• BYU

How similar are Thai and Mandarin?

Originally, the Thai language was very similar to Chinese. I've been studying Mandarin Chinese for a year on and off and found some similarities and differences which I would like to share today.


Both are SVO

They consist primarily of monosyllabic words, use similar word and sentence construction patterns, and they do not conjugate either verbs or nouns (their grammar is quite simple).


Some Thai words preserve the Old Chinese pronunciations.

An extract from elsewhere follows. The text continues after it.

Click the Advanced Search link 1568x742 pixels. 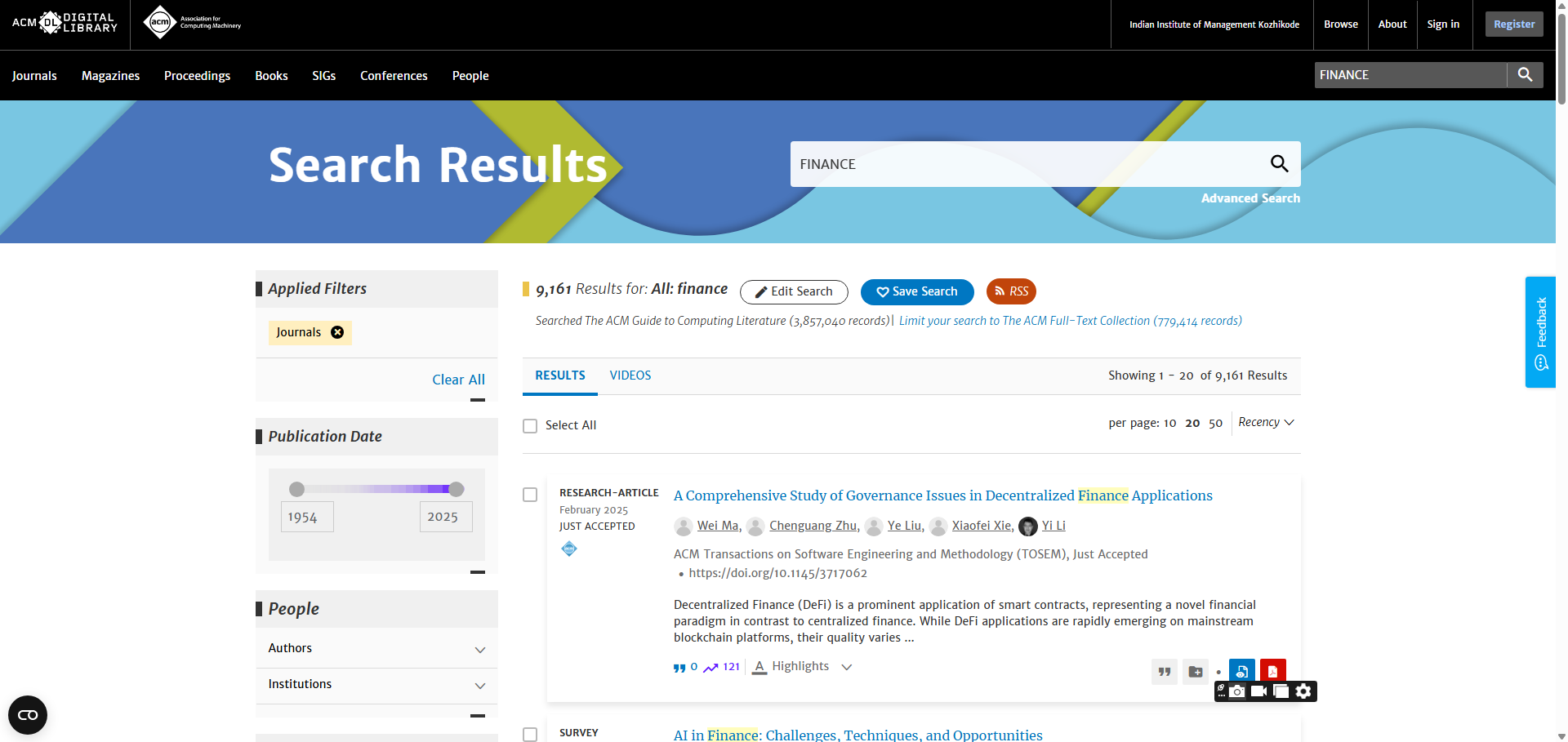pos(1250,198)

Some Thai volcabulary has Chinese origin (after all Thai originated as sino tribe of ancient China), most however are Indianized nothing similar. For example, the Old Chinese pronunciation of the word (jiāo) "to mix" is *kraw which is almost the same as “เคลา” or “เคล้า” (klaw) as in “คลุกเคล้า” (klùgkláw, “to mix together”) in Thai.


Tone are pretty similar.

They are both tonal languages, but they are not in the same language family. Thai has 5 tones. Mandarin has 4 tones. And they use different writing systems. Though Thai and Chinese comes from the Sino-Tibetan group, the languages are still drastically different.


Short and long vowels

Both languages have short and long vowels e.g. sawaddii Hello! or Good Day! ("sa-wad" are short vowels but "dii" is long vowel.)


Grammatical rules

Thai and Chinese grammar are so much easier than Japanese and Korean but pronunciation and writing systems are harder! I found that my Chinese-speaking students can pick up Thai easily and at the same time Thais can also study Mandarin faster than studying Japanese or Korean languages.

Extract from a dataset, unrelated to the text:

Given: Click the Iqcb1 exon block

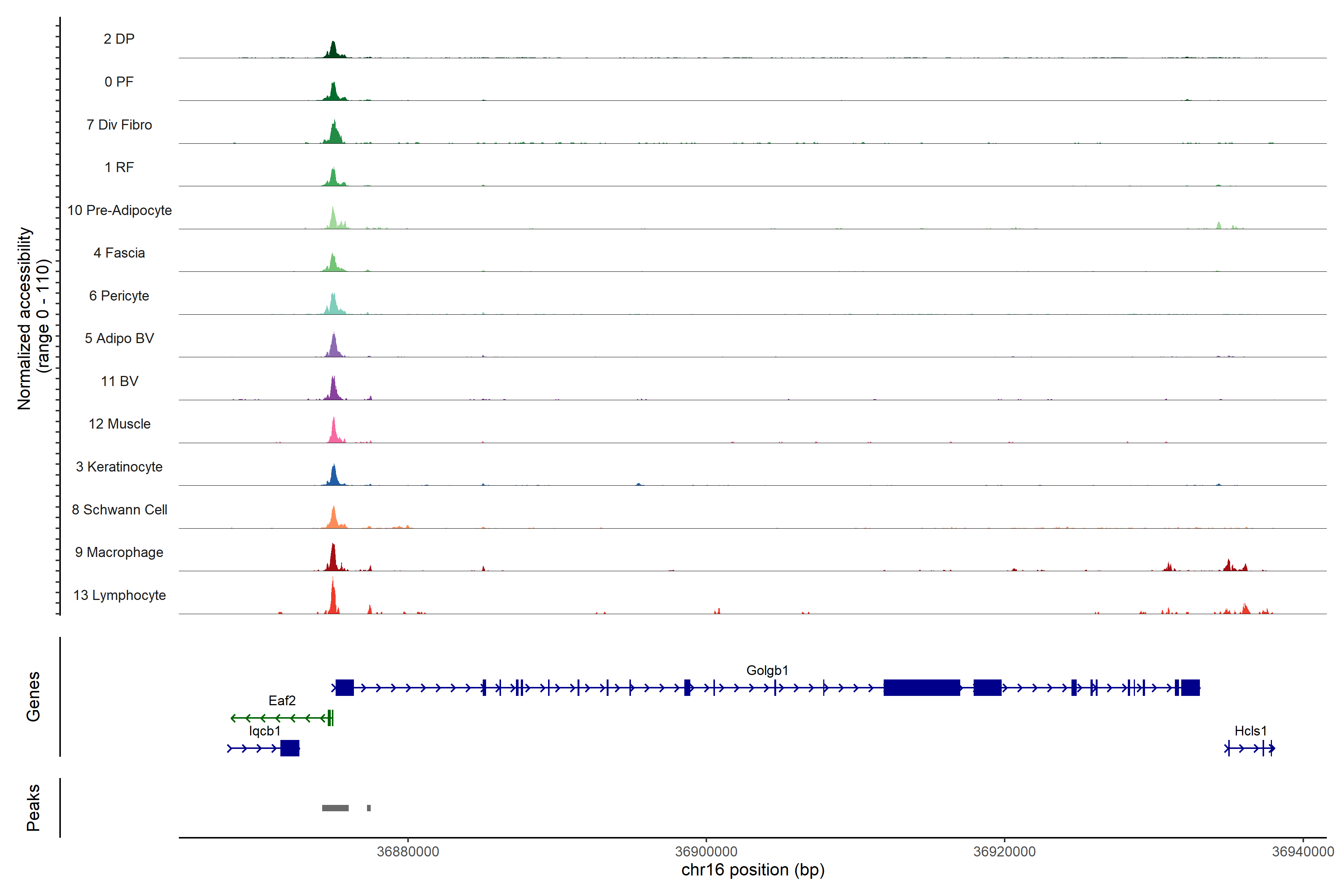Looking at the screenshot, I should pos(290,748).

If you did minimal mistakes, it's still understandable.

Fortunately, word orders of Thai and Chinese are pretty flexible. Even you did minimal mistakes, putting things here and there or pretty much clutter at the start, native speakers can guess what you're trying to say. Plus you don't have to worry about conjugation.


As a multilinguist myself, I personally think that there are many similar words in Thai and Mandarin. Anyway, for learning I like watching video courses and work with native speakers 1-on-1 on Skype. For studying tonal languages, these are faster and more accurate methods than doing self-study.